История создания
 Структура
 Организационные    принципы
 Персоналии
 СМИ о ПФК
 Кинопроцесс
 Мероприятия
 Статьи и проекты
 Премия ПФК
 Лауреаты
 Контакты
 Фотоальбом



  О благотворности молчания  

Каждый фильм Мартина Скорсезе не проходит незамеченным. Однако с годами его работы, хотя и оцениваются критикой весьма уважительно, вызывают порой все больше недоуменных вопросов. Некоторые из них - в двух рецензиях и послесловии к ним.
 
 

***

Скорсезе прислушивается к Богу

В середине XVII века два молодых португальских иезуита, Родригес (Эндрю Гарфилд) и Гарупе (Адам Драйвер), отпрашиваются из Макао в Японию на поиски своего учителя, падре Феррейры (Лиам Нисон), знаменитого миссионера. Массовое крещение японцев, которое иезуиты начали веком раньше, к этому моменту давно прекратилось, поскольку власти объявили христианство вне закона и развязали широкомасштабные преследования верующих. Приезжие священники бежали из страны или были убиты; Феррейра же пропал без вести, но, по слухам, возможно, выжил, отрекшись от католической церкви. Родригес и Гарупе находят себе сомнительного проводника (Есукэ Кубодзука) — японского рыбака-христианина, который однажды уже предал свою веру.

«Молчание», важный (и переведенный, кстати, на русский) роман  японского католика Сюсаку Эндо, отчасти основанный на реальных событиях, вышел в 1966 году, и спустя пять лет Масахиро Синода снял его первую экранизацию — монументальный, превосходный фильм, в силу объективных обстоятельств не слишком известный на Западе. Мартин Скорсезе как раз тогда начинал свою карьеру; в 90-е он решил сделать собственную версию книги, но деньги нашел только через четверть века. Глядя сегодня на этот фильм, можно понять всех — и режиссера, для которого это была глубоко личная мечта, и студии, которые не спешили ее финансировать. По формальным признакам это провал — и в плане сборов, и, в общем, в плане реакции: у картины неплохая пресса, но, например, на «Оскар», который поощряет кино именно такого рода, от «Молчания» номинирован только мексиканский оператор Прието.

Но материал это абсолютно скорсезевский, причем Скорсезе как раз скорее золотого периода, чем сегодняшнего: драма думающего, сомневающегося, ищущего ответы, даже бунтующего католика. Впрочем, элемент скандальности, который в таких историях часто присутствует, в данном случае ничтожен: если «Последнее искушение Христа» христианские организации пикетировали и запрещали, то «Молчание» Скорсезе показывал в Ватикане иезуитам, а потом еще и встретился с понтификом.

_Что требуется_.
Продолжите рецензию на фильм Скорсезе «Молчание» выше, начав сразу после ее последнего предложения.

_Список данных_.
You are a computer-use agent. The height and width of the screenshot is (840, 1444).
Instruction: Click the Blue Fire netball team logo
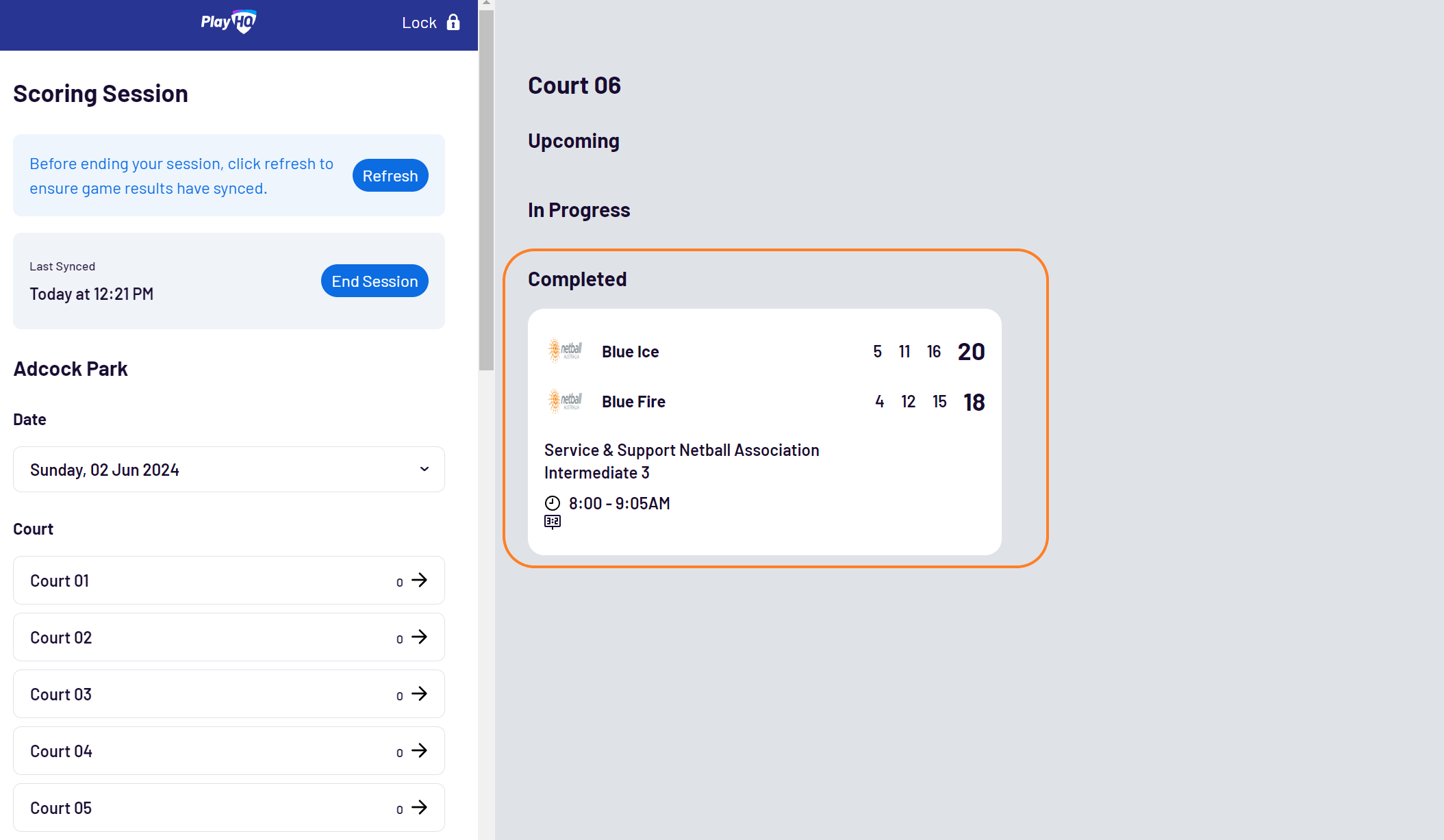tap(564, 401)
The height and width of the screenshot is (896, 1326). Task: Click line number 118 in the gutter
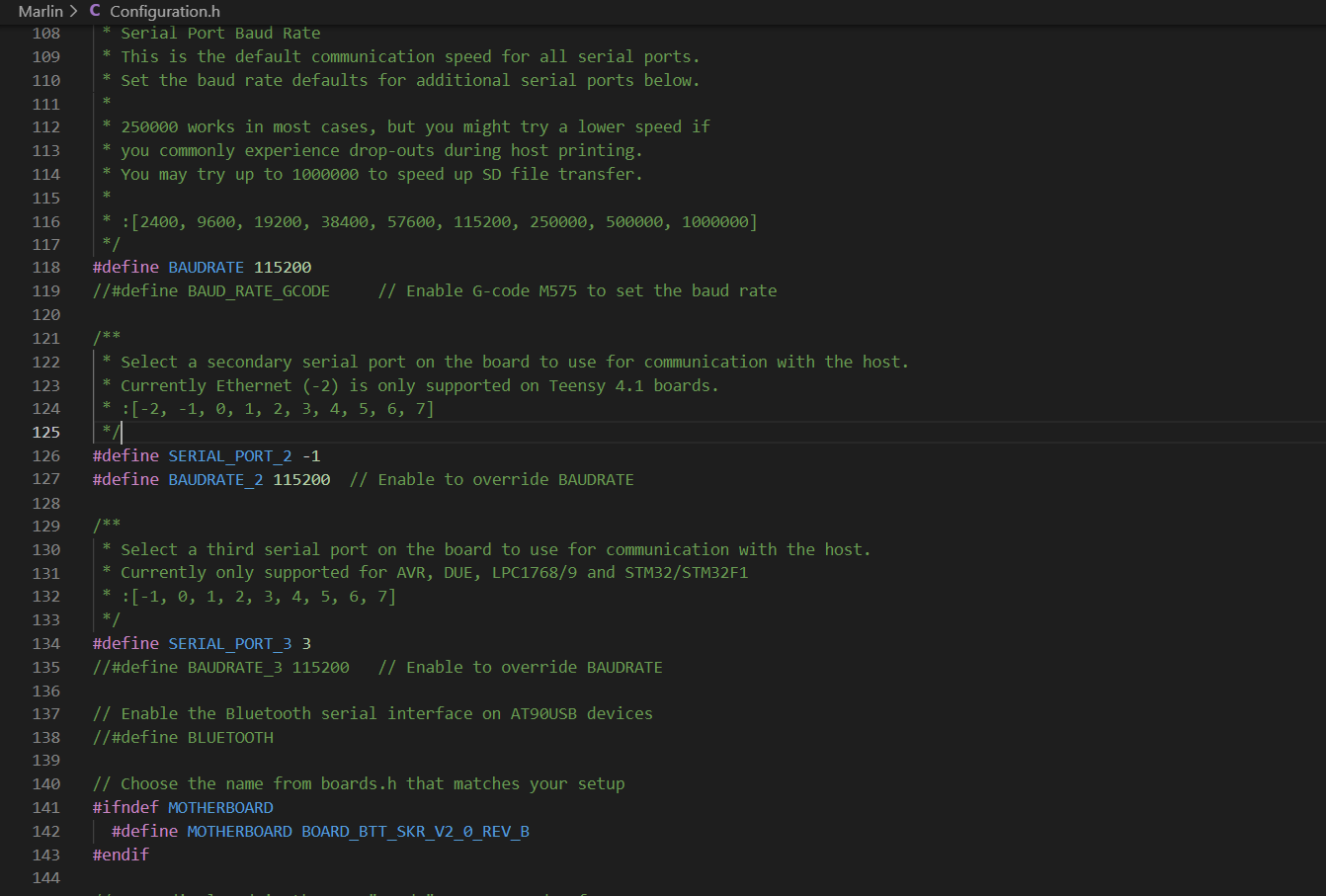(46, 267)
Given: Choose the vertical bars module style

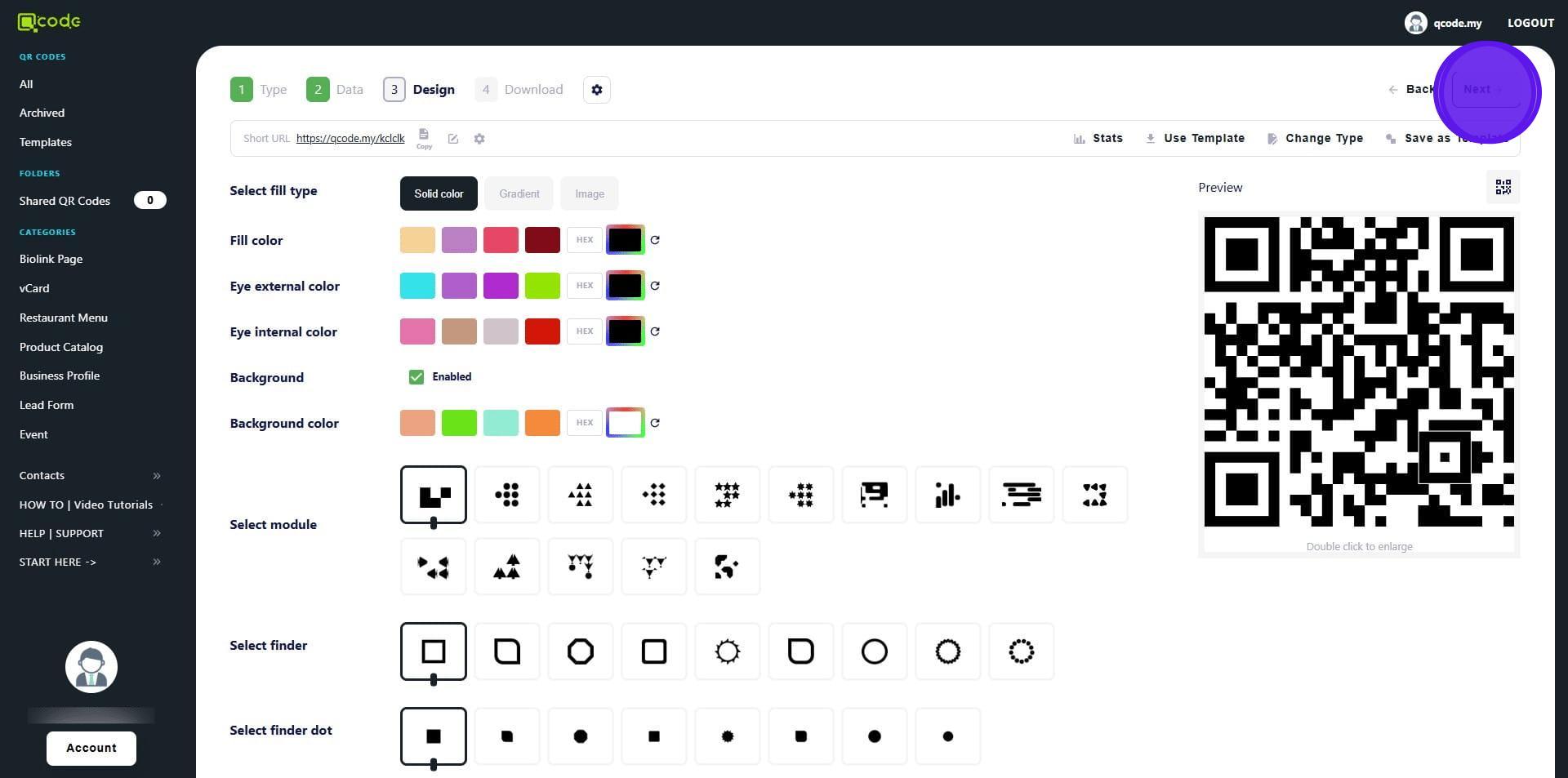Looking at the screenshot, I should click(x=947, y=495).
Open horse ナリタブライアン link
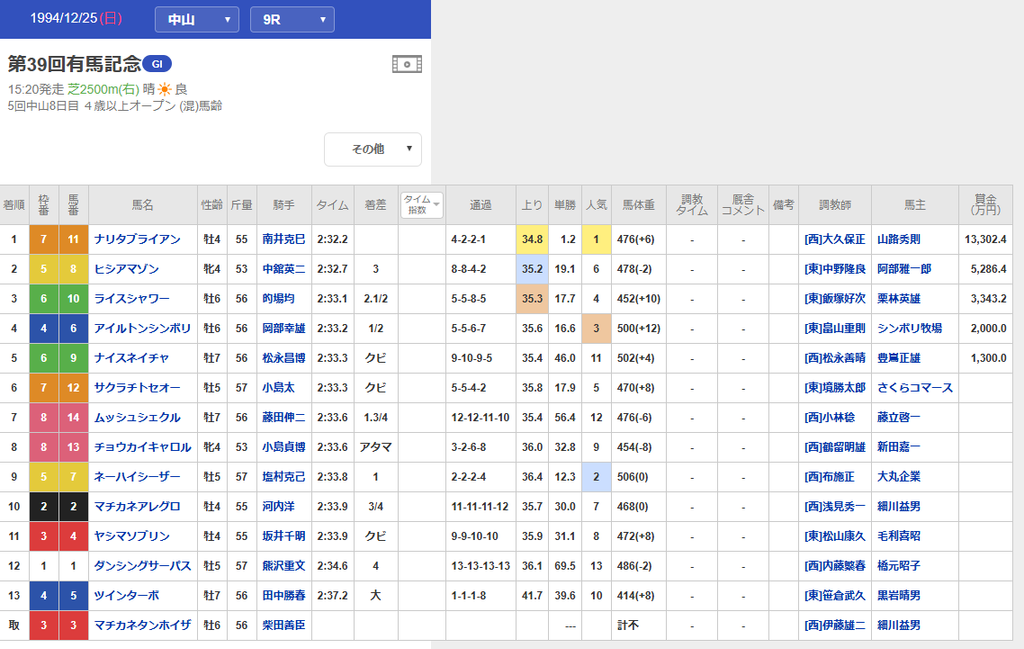Screen dimensions: 1024x649 pyautogui.click(x=137, y=239)
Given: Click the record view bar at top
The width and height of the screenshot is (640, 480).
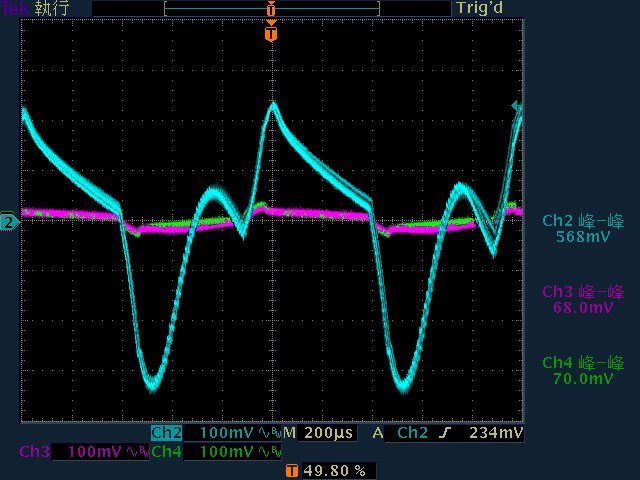Looking at the screenshot, I should tap(271, 8).
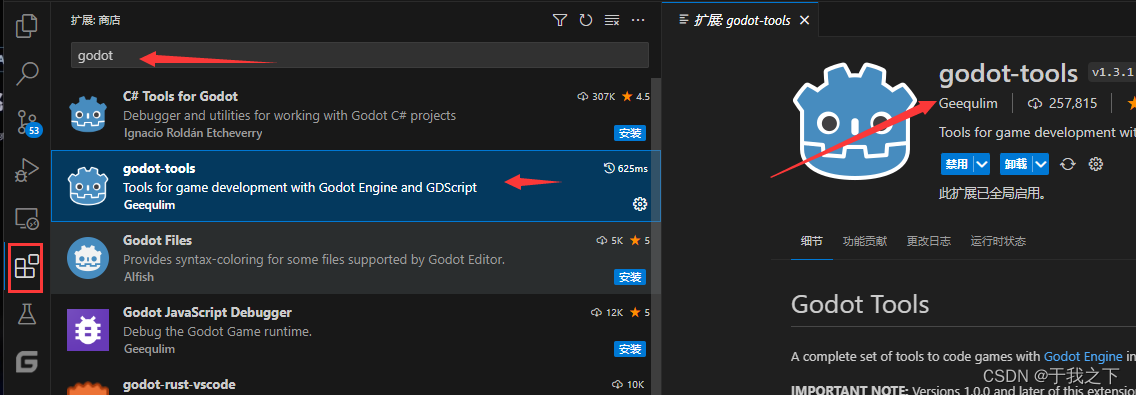Click the filter extensions funnel icon
1136x395 pixels.
(x=559, y=20)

_Ответ ниже_.
Скорсезе очень почтительно переносит книгу на экран — как и Синода когда-то, в связи с чем американская версия зачастую выглядит буквальным ремейком японской. То же самое, только размашистее, больше, круче, как умеет только он, — в общем, то, что помогло «Мысу страха» и навредило «Отступникам», которые тоже были ремейками. Одна ключевая сцена, например, против воли кажется еретическим парафразом финала «Твин Пикса» («Как Энни?»). Но это только местами — в основном же режиссер, к его огромной чести,  сознательно держит себя в руках, приглушает свой зычный голос. Первая половина фильма (почти трехчасового) посвящена тяжкой жизни японских крестьян-христиан, которые прячут героев от властей. Действие тут несколько буксует, зато есть где разгуляться упомянутому выше Прието: в симфонии тяжелых волн и угрюмых скал мерещится что-то скандинавское, и, конечно, не случайно — Скорсезе работает на территории Дрейера (автора не «Молчания», но «Слова») и Бергмана. Здесь есть несколько замечательно выразительных образов, связанных в первую очередь с водой. Во второй, более важной половине, где появляются представители японской власти, а потом и долгожданный падре Феррейра, действие делится между теологическим диспутом в нескольких отделениях, страданиями христиан-статистов и персональными страстями падре Родригеса.

Родригес — в достойном, но, может быть, слегка простоватом исполнении Гарфилда, который умудрился сняться в двух крупнейших религиозных картинах года, — довольно быстро отодвигает Гарупе на периферию сюжета: это фильм про него (хотя и у Драйвера есть одна эффектная сцена). События в «Молчании» последовательно отсылают к гонениям на ранних христиан, и молодой священник, готовый вступить в спор с грозным местным начальником и стать мучеником за веру, вроде бы очевидно идет прямиком по стопам Иисуса. Это видим мы — и это видит он сам. Когда его тащат через толпу,  он уже чувствует вкус уксуса, которым римские солдаты смачивали лицо Христа. У него даже есть персональный Иуда (прекрасный, самый яркий, может быть, персонаж фильма). Но трагическая ирония состоит в том, что мучаются при этом не столько отец Родригес, сколько ни в чем не повинные крестьяне. Обойдемся без спойлеров, но фильм — вслед за книгой, конечно, — задает очень интересные и неожиданные вопросы; не нужно быть верующим, чтобы найти здесь массу пищи для размышлений.

Главный вопрос, впрочем, формулируется сразу, поскольку это главный, вероятно, религиозный вопрос вообще: если Бог есть, то как Он это все допускает? Молчание из названия — это молчание Бога, который не отвечает на молитвы и вообще, кажется, никак не реагирует на людские страдания. И фильм, если суммировать его увлекательные перипетии — про человека, нашедшего в этом молчании вполне определенные подсказки. Иначе говоря, главный ответ на главный вопрос — неудивительно, что Скорсезе пытался поставить эту картину половину своей сознательной жизни. И молчание молчанием, а голос мы вместе с падре все-таки услышим — причем зритель, не поленившийся сходить на нового Кончаловского, уже второй раз за неделю.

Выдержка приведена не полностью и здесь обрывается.